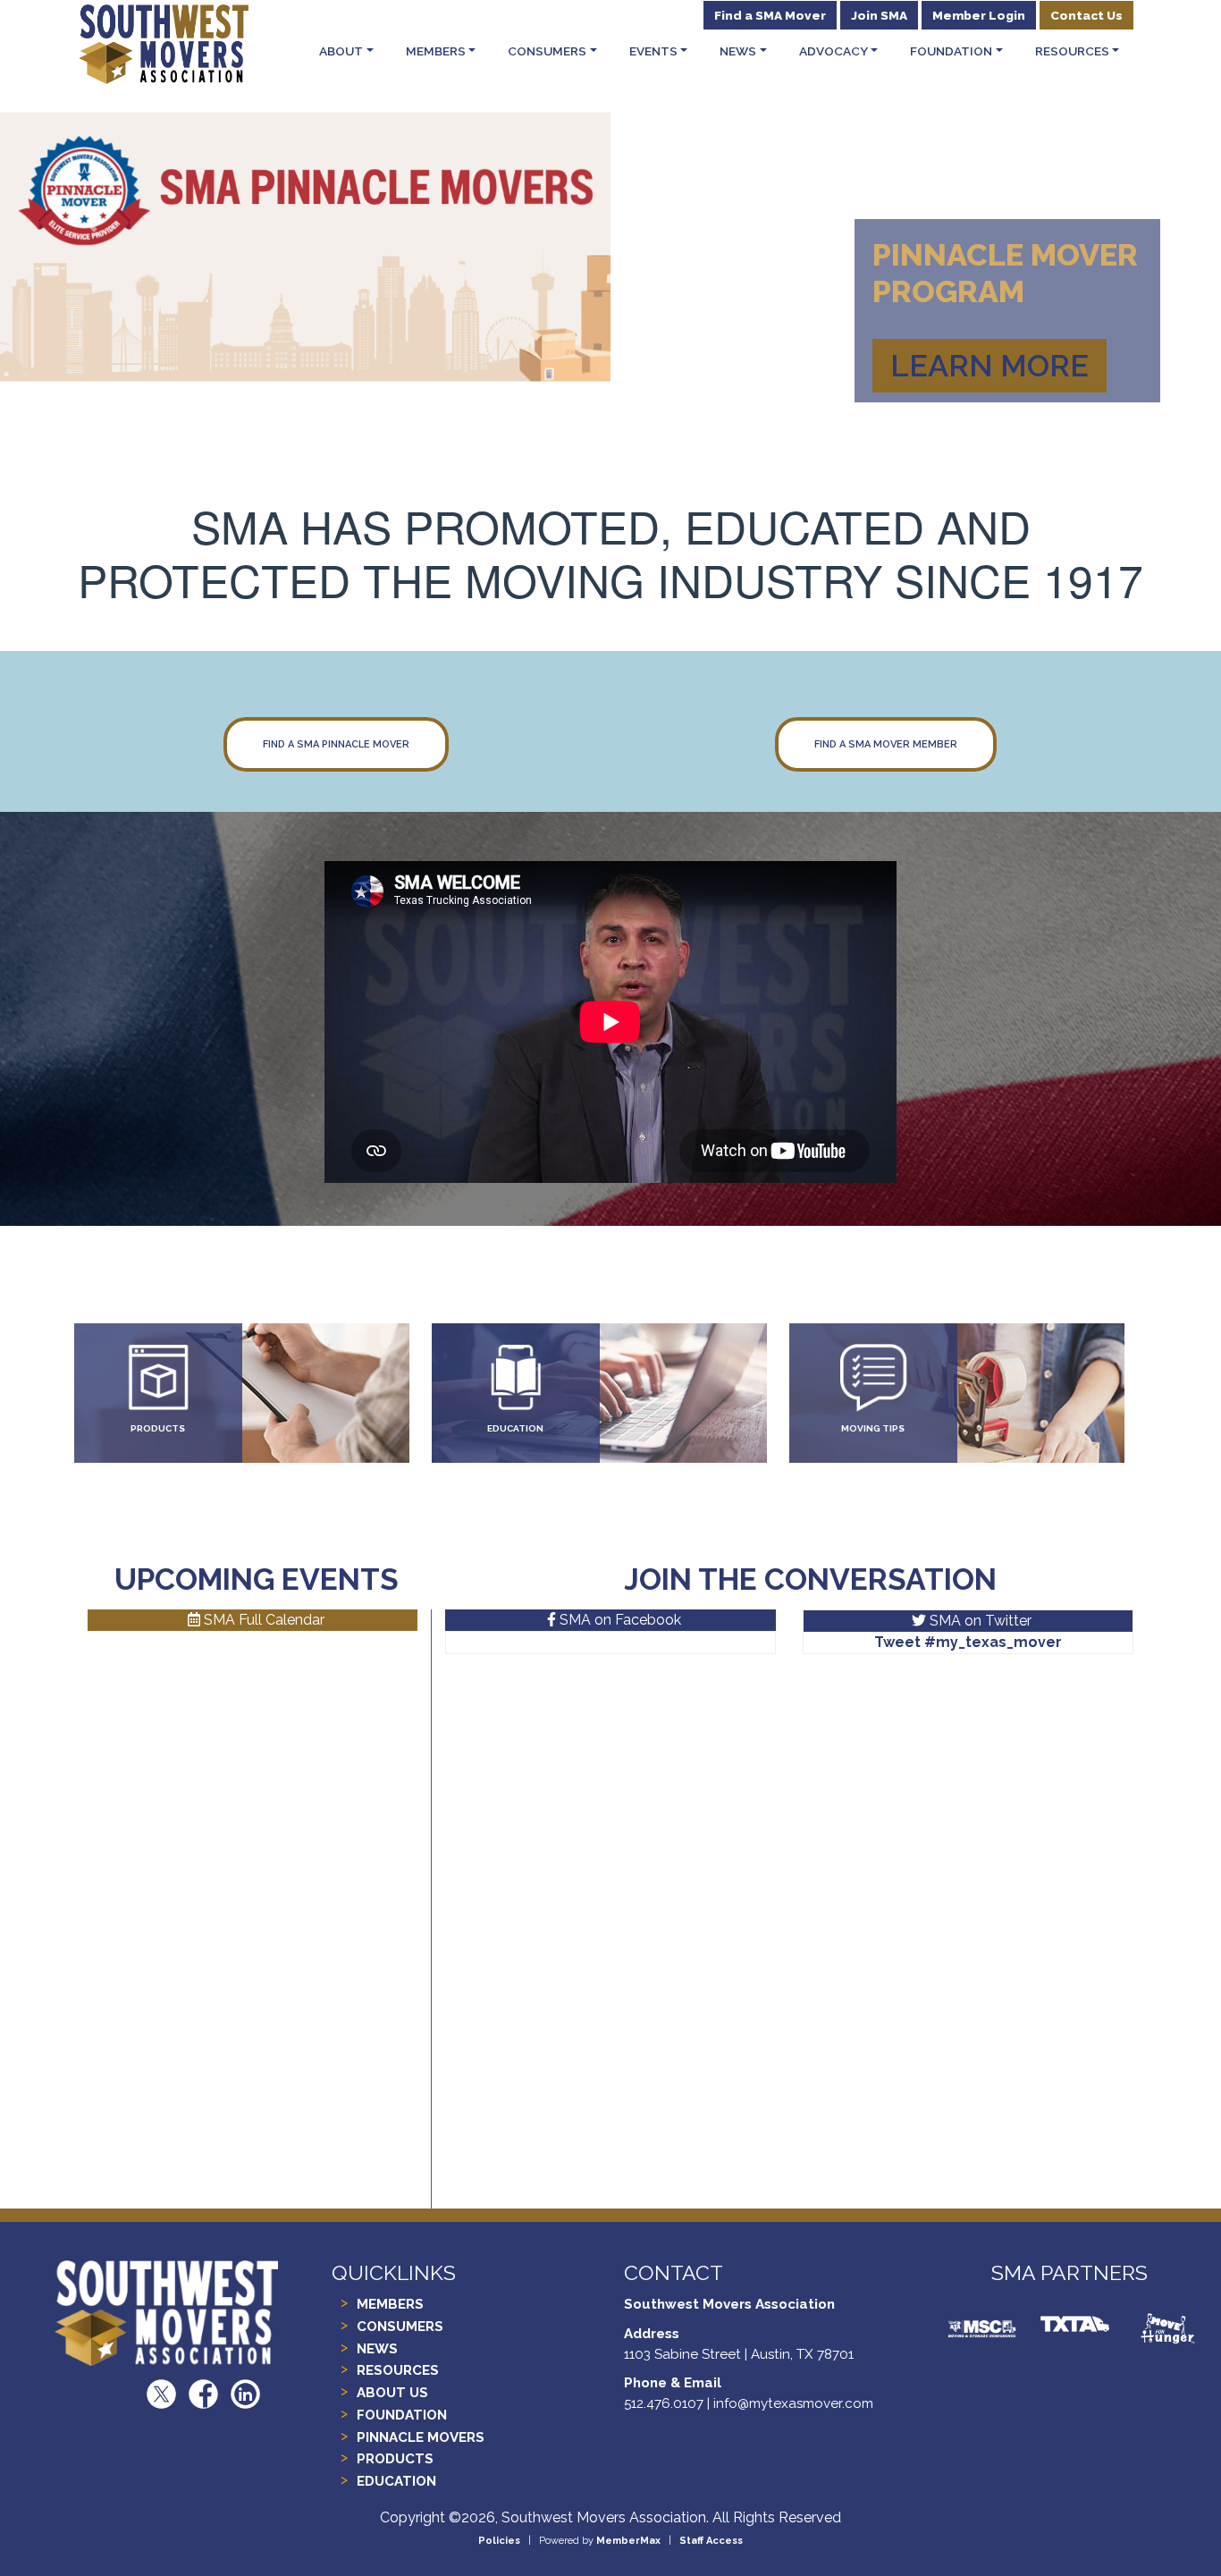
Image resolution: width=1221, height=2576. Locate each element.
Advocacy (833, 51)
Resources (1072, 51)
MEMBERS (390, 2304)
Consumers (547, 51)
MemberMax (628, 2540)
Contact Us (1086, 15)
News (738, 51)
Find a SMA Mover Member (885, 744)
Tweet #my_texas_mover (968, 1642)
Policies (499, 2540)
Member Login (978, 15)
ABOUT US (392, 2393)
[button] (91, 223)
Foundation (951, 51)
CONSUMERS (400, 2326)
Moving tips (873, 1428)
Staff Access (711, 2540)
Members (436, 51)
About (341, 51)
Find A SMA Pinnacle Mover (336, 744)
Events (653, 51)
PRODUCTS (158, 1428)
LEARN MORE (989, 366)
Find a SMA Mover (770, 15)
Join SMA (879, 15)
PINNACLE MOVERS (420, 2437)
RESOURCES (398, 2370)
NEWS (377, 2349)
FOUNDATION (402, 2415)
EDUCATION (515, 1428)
---
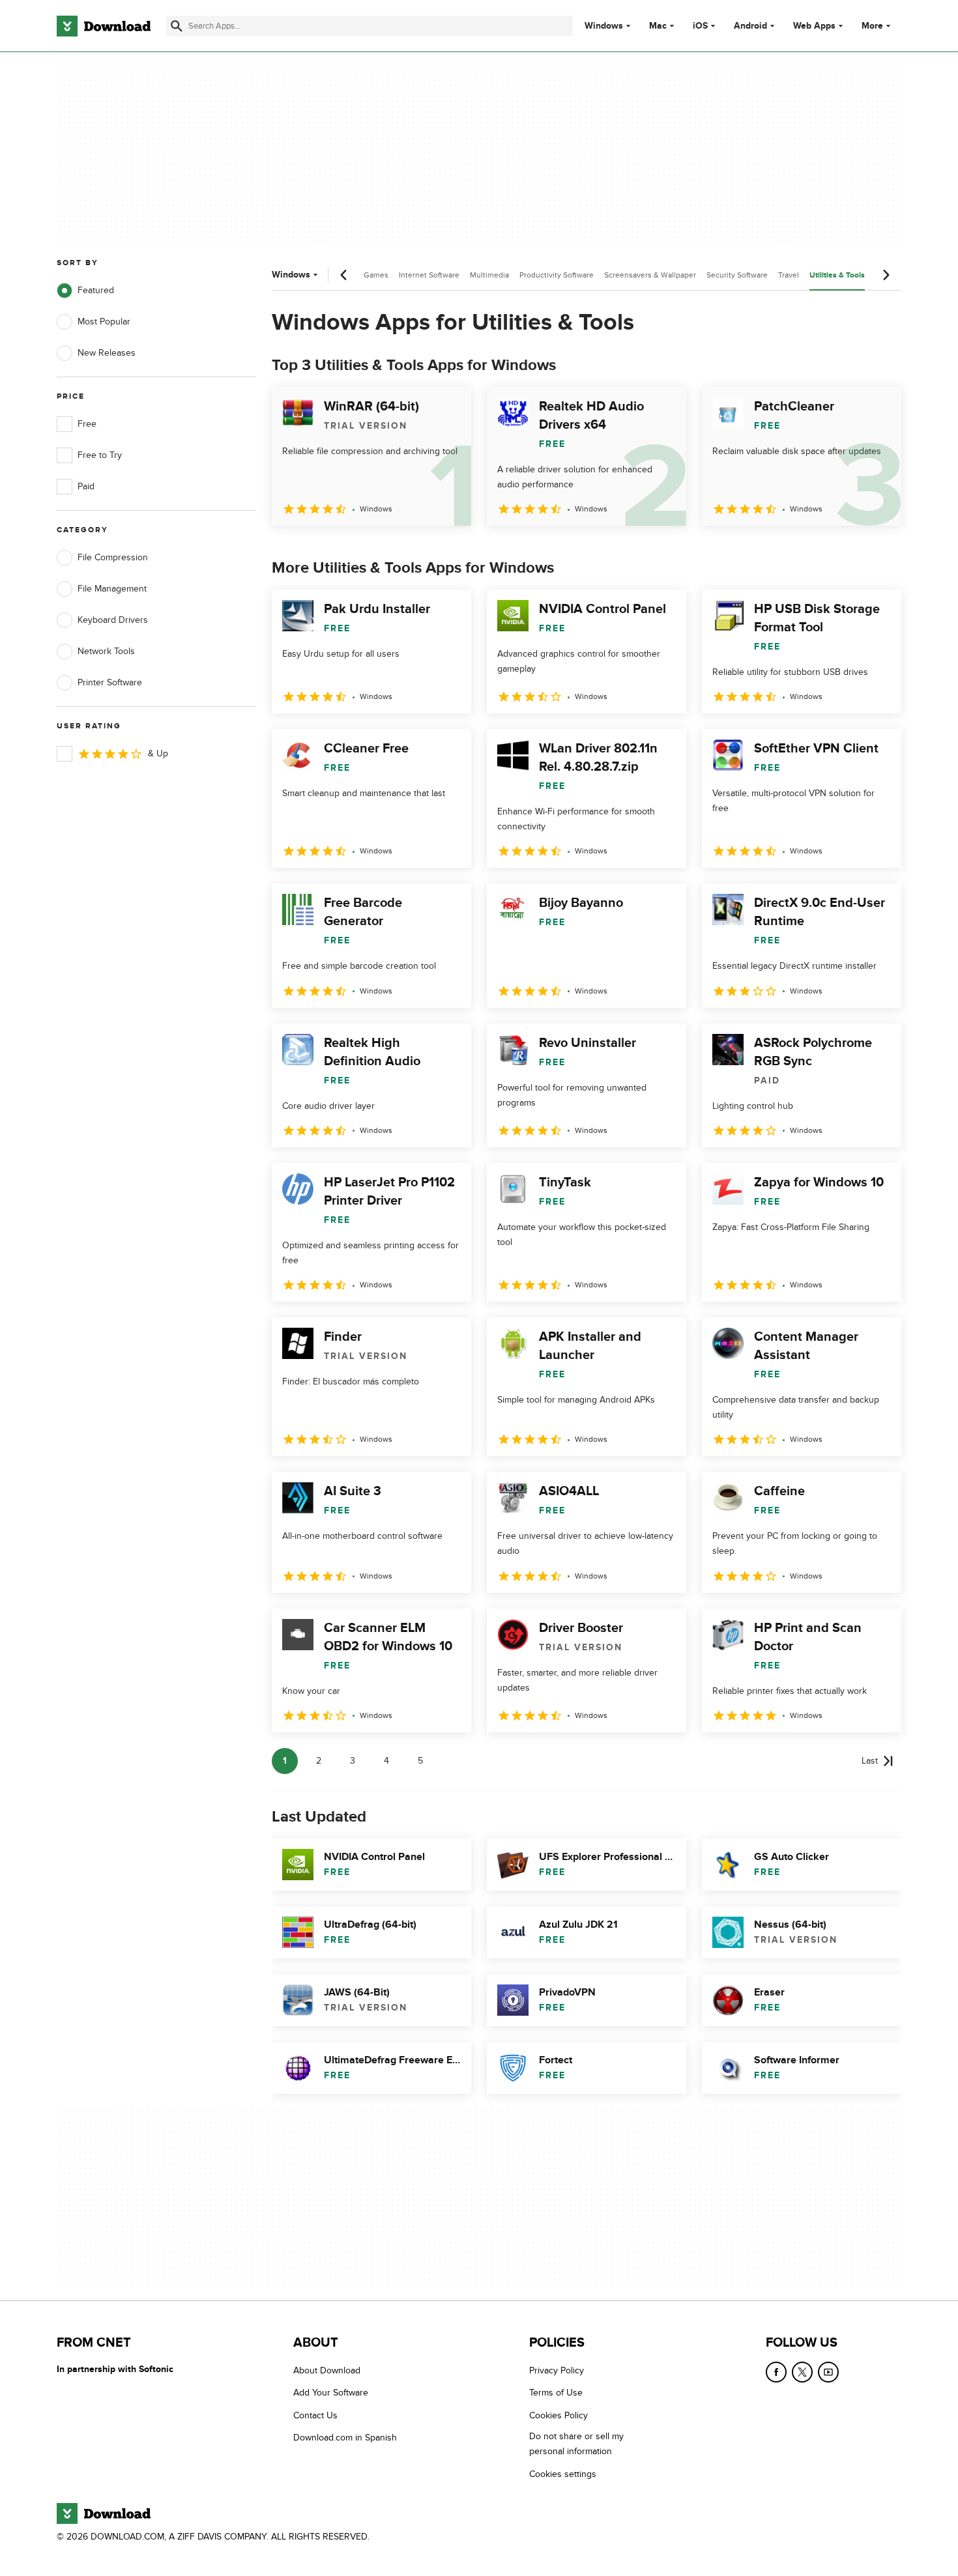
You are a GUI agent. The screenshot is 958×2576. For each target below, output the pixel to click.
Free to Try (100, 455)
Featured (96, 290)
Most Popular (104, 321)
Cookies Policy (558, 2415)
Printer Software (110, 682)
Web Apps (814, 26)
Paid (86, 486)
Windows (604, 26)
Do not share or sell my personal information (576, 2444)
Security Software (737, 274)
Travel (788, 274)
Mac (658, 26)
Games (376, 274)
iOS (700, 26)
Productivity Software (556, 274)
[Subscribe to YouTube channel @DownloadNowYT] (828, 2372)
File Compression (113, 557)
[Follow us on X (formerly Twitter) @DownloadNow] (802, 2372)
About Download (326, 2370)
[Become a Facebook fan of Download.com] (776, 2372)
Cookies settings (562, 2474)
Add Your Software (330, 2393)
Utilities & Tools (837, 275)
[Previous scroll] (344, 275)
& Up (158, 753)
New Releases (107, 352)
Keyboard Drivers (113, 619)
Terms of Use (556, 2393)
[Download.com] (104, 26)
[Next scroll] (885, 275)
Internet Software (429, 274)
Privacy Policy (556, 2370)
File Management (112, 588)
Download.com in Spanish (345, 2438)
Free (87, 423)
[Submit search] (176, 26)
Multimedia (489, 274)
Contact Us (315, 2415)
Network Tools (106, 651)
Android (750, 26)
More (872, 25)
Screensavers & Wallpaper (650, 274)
---
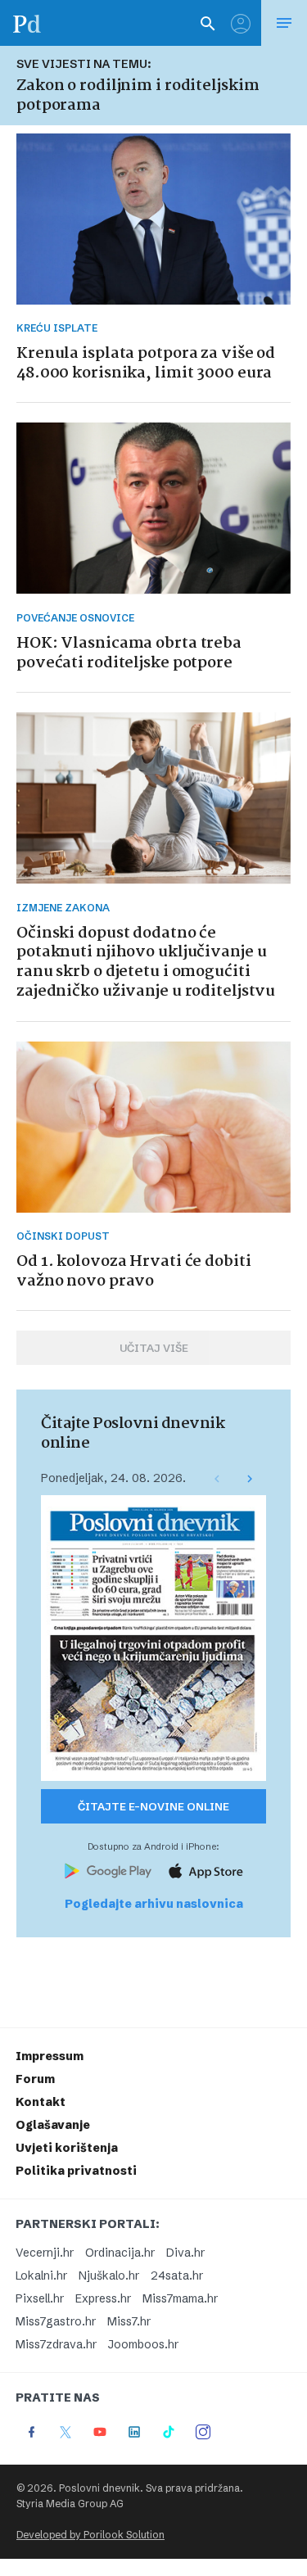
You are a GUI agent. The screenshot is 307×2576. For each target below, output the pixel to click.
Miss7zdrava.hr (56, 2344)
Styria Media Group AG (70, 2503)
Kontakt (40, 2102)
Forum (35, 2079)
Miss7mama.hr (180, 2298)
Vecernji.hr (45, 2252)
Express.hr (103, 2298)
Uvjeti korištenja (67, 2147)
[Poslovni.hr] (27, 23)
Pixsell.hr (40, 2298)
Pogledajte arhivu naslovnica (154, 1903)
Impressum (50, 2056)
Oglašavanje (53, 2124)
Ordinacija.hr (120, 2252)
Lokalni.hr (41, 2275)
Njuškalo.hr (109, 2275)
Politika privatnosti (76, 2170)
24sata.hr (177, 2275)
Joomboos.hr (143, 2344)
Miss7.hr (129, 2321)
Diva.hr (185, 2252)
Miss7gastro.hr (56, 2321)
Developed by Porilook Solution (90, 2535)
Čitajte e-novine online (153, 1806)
---
- **Your instructions**:
Each line in the entries above, starting at the line with "Developed by Porilook Solution (90, 2535)" and ending at the line with "Čitajte e-novine online (153, 1806)", is to be printed exactly, and only those lines.

- **Solved exercise**:
Developed by Porilook Solution (90, 2535)
Čitajte e-novine online (153, 1806)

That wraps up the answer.